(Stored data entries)
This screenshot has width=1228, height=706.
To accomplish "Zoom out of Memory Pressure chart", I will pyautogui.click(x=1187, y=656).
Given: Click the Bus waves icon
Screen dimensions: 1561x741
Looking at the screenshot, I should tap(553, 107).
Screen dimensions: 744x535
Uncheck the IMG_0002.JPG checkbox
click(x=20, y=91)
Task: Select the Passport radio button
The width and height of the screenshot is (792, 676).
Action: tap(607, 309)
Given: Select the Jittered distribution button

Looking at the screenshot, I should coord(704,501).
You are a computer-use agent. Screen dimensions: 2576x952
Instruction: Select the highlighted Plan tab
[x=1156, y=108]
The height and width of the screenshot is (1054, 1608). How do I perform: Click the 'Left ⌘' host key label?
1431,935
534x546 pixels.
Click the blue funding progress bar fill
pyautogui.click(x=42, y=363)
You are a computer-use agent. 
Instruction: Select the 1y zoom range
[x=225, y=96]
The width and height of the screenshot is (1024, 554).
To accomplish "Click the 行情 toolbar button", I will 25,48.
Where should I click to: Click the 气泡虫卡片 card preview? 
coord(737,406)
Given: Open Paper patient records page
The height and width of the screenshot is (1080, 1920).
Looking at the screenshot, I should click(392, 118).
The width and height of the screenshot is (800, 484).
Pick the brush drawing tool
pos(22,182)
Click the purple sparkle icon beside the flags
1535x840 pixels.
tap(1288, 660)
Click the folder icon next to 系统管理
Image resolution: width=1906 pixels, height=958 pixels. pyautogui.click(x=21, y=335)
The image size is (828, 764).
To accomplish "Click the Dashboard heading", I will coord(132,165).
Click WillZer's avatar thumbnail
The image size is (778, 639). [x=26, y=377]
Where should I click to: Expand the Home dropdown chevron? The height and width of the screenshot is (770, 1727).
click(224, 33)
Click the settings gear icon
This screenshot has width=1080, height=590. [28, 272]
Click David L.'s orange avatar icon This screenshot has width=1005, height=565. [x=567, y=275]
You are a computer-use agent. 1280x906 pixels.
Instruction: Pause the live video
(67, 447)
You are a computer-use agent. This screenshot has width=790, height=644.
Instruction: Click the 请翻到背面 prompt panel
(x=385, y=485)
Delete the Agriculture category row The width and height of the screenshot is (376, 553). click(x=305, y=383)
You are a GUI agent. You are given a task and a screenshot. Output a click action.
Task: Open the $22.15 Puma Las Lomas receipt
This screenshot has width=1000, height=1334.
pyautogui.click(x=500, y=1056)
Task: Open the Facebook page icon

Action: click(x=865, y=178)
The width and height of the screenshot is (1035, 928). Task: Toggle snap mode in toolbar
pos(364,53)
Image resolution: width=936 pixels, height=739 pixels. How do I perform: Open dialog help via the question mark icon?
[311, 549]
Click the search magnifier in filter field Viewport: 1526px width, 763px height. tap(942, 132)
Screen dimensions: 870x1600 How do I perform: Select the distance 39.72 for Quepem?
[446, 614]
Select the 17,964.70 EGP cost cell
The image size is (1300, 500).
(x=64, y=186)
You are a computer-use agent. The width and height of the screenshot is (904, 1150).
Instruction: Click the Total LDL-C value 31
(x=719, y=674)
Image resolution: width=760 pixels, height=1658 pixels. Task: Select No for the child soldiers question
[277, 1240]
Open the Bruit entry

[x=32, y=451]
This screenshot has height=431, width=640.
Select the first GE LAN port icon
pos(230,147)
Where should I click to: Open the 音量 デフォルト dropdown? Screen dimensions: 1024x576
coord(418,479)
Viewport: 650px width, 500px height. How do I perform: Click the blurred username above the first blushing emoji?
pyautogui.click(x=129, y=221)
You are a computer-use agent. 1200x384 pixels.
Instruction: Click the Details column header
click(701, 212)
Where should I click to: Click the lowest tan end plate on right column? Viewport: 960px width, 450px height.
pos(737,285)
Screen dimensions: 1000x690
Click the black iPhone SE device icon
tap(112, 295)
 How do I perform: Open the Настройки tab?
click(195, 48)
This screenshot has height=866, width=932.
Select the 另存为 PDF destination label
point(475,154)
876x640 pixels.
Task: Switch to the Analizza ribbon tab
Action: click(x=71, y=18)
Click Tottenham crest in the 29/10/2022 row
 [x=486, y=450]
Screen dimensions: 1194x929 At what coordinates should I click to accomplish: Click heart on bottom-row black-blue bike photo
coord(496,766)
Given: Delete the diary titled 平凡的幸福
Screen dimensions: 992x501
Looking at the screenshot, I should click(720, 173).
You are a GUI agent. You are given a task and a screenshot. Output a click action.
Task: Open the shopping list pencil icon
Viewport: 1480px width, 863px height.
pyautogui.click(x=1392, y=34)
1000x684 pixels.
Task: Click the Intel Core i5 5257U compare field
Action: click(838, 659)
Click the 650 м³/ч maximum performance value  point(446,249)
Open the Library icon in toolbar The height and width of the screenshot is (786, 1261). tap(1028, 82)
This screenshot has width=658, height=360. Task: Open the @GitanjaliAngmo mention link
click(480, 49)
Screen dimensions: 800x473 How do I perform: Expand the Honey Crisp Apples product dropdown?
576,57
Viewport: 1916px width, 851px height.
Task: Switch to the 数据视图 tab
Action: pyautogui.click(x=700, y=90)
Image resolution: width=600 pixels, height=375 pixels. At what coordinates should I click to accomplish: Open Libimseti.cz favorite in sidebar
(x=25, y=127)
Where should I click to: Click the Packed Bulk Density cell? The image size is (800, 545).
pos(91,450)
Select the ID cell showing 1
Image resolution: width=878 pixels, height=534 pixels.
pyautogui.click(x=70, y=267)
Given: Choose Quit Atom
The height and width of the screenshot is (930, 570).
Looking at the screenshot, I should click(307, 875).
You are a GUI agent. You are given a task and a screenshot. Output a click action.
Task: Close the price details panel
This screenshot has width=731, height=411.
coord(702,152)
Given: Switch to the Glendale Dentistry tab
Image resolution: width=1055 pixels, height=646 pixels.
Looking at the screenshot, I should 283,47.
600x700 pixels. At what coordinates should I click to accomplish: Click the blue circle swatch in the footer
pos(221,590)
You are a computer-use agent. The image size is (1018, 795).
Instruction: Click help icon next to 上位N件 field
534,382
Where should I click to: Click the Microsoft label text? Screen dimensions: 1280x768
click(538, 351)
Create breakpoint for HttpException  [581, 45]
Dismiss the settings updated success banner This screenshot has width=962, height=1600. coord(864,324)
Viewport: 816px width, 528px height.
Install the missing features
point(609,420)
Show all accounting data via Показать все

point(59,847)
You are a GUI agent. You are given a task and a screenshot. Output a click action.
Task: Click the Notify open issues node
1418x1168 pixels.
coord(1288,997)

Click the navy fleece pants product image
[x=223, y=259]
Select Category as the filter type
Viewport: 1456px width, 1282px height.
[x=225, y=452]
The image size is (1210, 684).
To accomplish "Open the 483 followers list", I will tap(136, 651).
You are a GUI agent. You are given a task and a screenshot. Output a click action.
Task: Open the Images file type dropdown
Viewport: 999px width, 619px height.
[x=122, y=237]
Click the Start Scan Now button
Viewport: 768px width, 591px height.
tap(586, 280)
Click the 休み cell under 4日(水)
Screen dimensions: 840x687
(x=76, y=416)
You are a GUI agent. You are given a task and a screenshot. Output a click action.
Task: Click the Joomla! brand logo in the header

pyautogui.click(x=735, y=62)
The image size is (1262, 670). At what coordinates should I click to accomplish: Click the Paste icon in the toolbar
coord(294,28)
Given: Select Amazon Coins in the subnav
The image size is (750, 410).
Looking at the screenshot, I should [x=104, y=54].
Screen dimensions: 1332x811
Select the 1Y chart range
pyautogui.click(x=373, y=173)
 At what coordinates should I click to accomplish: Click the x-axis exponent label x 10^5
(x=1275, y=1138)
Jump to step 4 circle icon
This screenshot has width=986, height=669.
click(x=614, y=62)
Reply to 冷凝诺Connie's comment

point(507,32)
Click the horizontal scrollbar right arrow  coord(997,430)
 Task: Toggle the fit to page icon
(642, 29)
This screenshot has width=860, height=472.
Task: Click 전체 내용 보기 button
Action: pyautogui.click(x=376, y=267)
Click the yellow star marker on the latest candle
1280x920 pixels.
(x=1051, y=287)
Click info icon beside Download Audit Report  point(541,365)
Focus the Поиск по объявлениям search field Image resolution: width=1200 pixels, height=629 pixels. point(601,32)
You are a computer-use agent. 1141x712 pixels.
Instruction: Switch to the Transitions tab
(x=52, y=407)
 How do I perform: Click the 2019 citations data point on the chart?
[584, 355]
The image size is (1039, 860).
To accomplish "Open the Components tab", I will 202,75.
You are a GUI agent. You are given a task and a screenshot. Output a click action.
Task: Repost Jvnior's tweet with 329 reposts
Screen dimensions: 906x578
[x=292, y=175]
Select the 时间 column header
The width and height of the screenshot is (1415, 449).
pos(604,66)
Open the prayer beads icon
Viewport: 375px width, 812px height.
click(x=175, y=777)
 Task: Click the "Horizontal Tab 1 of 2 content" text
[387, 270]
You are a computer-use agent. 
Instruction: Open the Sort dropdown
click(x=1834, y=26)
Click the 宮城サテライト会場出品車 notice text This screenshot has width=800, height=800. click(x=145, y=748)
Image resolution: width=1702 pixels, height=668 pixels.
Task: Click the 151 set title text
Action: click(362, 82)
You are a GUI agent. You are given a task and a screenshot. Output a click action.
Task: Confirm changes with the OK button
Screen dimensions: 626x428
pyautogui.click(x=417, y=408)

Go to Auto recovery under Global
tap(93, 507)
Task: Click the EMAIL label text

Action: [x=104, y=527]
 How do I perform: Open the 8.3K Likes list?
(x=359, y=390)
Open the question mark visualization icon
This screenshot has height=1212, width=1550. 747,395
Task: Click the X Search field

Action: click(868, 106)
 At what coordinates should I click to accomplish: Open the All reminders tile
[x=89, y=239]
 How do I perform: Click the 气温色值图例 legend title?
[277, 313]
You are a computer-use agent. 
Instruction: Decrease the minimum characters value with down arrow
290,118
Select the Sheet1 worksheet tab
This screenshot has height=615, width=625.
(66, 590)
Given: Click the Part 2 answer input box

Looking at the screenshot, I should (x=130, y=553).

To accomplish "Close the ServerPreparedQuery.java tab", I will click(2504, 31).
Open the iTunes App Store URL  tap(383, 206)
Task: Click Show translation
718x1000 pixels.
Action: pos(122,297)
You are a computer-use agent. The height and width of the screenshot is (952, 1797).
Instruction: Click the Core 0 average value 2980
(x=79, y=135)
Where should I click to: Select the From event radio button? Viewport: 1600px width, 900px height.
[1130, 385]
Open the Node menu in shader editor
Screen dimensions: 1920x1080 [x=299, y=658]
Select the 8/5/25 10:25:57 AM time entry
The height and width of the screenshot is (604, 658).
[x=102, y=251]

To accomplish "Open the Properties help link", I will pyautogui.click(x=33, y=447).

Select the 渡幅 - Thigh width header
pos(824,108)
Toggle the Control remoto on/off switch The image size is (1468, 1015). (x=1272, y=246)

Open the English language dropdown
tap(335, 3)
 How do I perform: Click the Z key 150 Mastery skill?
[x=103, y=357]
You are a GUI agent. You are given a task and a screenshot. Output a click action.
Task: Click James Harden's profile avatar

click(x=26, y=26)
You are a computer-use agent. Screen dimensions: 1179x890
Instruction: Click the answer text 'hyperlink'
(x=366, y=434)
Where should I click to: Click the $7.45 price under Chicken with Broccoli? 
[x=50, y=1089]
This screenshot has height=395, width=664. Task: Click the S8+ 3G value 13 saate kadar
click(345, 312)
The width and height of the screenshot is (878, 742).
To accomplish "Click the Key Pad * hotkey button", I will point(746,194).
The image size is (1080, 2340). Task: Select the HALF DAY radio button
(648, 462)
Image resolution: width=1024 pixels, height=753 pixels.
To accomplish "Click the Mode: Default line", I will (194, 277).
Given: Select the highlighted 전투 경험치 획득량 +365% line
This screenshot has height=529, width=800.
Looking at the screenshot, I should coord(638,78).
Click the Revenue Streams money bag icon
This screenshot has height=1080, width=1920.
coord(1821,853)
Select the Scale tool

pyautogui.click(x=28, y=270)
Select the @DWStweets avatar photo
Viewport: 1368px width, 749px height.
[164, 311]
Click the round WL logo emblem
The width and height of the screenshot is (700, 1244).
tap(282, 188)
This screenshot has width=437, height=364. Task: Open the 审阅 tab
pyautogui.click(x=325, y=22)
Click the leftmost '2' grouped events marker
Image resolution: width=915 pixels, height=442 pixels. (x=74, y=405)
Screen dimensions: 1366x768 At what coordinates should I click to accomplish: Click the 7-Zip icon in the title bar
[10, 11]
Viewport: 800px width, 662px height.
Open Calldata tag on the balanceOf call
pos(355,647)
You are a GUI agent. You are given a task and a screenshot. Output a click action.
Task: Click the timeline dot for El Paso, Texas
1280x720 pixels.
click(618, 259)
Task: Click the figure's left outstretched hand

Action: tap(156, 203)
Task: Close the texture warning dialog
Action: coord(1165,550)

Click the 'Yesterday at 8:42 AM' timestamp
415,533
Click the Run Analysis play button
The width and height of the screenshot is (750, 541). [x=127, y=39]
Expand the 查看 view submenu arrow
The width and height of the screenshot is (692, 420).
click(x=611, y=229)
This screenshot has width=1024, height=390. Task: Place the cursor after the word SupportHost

### Exercise aim
What is needed is every line from the beginning of the data up to and including the line with "Task: Select the Passport radio button", given again word for word.

### Written response
This screenshot has width=1228, height=706.
To accomplish "Zoom out of Memory Pressure chart", I will pyautogui.click(x=1187, y=656).
Given: Click the Bus waves icon
Screen dimensions: 1561x741
Looking at the screenshot, I should tap(553, 107).
Screen dimensions: 744x535
Uncheck the IMG_0002.JPG checkbox
click(x=20, y=91)
Task: Select the Passport radio button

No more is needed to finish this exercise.